Jane Dawkins
Kim Smith was unsure what was wrong with his seven-year-old Shire mare, Rose. By this past January, the former champion show horse had become unstable, walking wobbly-kneed and often unable to get up on her own.
At first, Smith, owner of Westwind Farm in Burlington, Ont., thought the problem was the extra weight of her pregnancy. Rose had been inseminated seven months earlier and was carrying about 100 kilograms over her regular weight of 850 kilograms.
But as the problem continued, Smith started to worry it was something worse — maybe “shivers.”
This chronic nervous or neuromuscular syndrome is considered uncommon today and mainly affects draft horse breeds. It develops gradually and is not easily noticed. Severely affected horses might hesitate to lie down, lose body condition and appear to age. The debilitating disease may result in early death from profound weakness, muscle wasting, discomfort and incapacitation because of muscle cramping.
More worrisome to Smith, no effective treatment or cure exists.

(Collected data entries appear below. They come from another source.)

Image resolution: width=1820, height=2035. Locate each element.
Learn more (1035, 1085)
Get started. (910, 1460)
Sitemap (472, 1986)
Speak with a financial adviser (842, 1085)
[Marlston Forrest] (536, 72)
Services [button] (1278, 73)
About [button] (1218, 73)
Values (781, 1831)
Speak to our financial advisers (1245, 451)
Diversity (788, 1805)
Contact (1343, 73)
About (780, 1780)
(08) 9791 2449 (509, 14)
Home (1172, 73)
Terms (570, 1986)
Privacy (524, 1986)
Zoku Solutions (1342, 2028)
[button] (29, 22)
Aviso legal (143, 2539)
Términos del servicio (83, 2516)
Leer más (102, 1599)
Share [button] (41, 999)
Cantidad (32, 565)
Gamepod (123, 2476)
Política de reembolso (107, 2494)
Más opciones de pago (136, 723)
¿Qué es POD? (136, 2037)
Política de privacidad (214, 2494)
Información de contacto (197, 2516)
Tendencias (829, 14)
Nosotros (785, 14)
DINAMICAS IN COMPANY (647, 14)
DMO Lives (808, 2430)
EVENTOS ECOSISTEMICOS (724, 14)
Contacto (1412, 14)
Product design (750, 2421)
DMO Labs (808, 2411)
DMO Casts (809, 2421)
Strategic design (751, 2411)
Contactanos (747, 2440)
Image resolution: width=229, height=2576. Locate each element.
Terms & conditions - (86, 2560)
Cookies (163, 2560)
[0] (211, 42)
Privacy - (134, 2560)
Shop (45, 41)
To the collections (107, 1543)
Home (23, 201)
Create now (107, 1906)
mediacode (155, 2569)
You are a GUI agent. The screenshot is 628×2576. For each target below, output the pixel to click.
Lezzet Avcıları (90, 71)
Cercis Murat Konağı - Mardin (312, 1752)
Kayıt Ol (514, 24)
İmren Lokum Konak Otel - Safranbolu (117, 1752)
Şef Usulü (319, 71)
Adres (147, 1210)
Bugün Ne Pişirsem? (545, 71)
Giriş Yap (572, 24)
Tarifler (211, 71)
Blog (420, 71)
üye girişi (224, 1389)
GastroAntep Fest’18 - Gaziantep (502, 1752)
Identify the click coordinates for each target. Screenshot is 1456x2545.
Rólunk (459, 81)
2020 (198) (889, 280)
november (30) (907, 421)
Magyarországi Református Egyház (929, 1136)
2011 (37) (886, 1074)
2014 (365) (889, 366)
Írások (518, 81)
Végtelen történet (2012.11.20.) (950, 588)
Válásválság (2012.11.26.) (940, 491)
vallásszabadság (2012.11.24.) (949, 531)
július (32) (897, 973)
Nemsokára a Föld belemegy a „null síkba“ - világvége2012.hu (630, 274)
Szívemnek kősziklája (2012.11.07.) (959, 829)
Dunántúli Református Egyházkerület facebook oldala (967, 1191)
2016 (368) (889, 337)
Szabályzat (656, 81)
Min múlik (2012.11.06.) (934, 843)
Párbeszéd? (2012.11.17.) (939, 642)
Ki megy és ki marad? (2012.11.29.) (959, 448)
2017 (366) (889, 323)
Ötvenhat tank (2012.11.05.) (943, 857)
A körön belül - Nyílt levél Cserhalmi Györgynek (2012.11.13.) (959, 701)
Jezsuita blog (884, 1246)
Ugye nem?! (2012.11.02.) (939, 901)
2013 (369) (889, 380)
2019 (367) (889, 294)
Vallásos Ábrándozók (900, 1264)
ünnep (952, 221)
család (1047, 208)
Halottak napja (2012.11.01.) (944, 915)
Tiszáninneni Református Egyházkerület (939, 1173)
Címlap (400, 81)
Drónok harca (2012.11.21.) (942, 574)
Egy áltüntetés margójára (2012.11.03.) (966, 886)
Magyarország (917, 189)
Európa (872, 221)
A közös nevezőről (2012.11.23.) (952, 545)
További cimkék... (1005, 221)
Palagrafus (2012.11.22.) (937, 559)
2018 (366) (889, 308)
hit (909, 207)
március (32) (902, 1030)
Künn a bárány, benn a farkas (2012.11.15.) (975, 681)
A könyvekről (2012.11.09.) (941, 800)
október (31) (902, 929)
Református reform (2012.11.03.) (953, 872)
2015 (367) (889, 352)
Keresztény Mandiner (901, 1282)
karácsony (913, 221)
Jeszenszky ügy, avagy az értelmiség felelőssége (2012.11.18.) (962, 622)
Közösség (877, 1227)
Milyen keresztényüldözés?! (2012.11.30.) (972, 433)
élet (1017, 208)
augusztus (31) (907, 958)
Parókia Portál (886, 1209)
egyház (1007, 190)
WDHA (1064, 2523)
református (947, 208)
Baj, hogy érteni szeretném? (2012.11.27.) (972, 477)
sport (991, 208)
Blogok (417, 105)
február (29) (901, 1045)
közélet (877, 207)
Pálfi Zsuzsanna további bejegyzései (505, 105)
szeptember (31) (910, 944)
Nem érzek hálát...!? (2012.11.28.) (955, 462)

He turned to the University of Guelph’s Ontario Veterinary College (OVC).
“I brought Rose to the Ontario Veterinary College because I was in a situation where I couldn’t manage her at home,” says Smith. “I was certain that she and her foal were in great danger.”
Tests by OVC veterinarian Dan Kenney in OVC’s Health Sciences Centre showed that Rose didn’t have shivers. Instead, Kenney determined that the horse had contracted equine protozoal myeloencephalitis (EPM).
He says EPM affects the nervous system and is difficult to diagnose.
“The symptoms can be very similar to shivers and can often be mistaken for wobbler syndrome, the neurological form of herpes virus infection, rabies, West Nile virus or other equine viral encephalitis diseases — for example, Eastern and Western equine encephalitis.”
Most often caused by a parasite named Sarcocystis neurona, EPM is carried in the feces of opossums and other scavenger animals. Ingested by the host animal, the parasite moves from the intestine into the bloodstream and then into the central nervous system.
EPM can cripple a horse slowly or quickly; the parasite and associated inflammation can cause permanent damage. Rose was diagnosed and treated early. Early detection means more successful treatment and prevention of further damage, says Kenney.
No vaccine exists for the disease. Kenney says owners can take preventive measures, including developing wildlife management systems in stables and on their property.
A specialist in large-animal internal medicine, he has a long-standing interest in EPM and has written and spoken about the disorder.
Referring to the Large-Animal Clinic, Smith says, “The team at OVC has been nothing less than fabulous. With their excellence in equine health and expertise in neonatal care, I was hopeful we would get to the bottom of Rose’s health issue and, of course, protect her unborn foal.”
While at OVC, Rose delivered that foal. Smith named the newborn Westwind Ken Danby after the late Ken Danby, a Guelph-based artist and lifelong friend of Smith’s. “I like to name my horses after Canadian artists. Once the foal was born, I knew it was going to be Ken Danby. I miss him very much. He was a great and generous man who also had a love of horses.”
Smith hopes to show Westwind Ken Danby this fall at an international draft horse show in Michigan.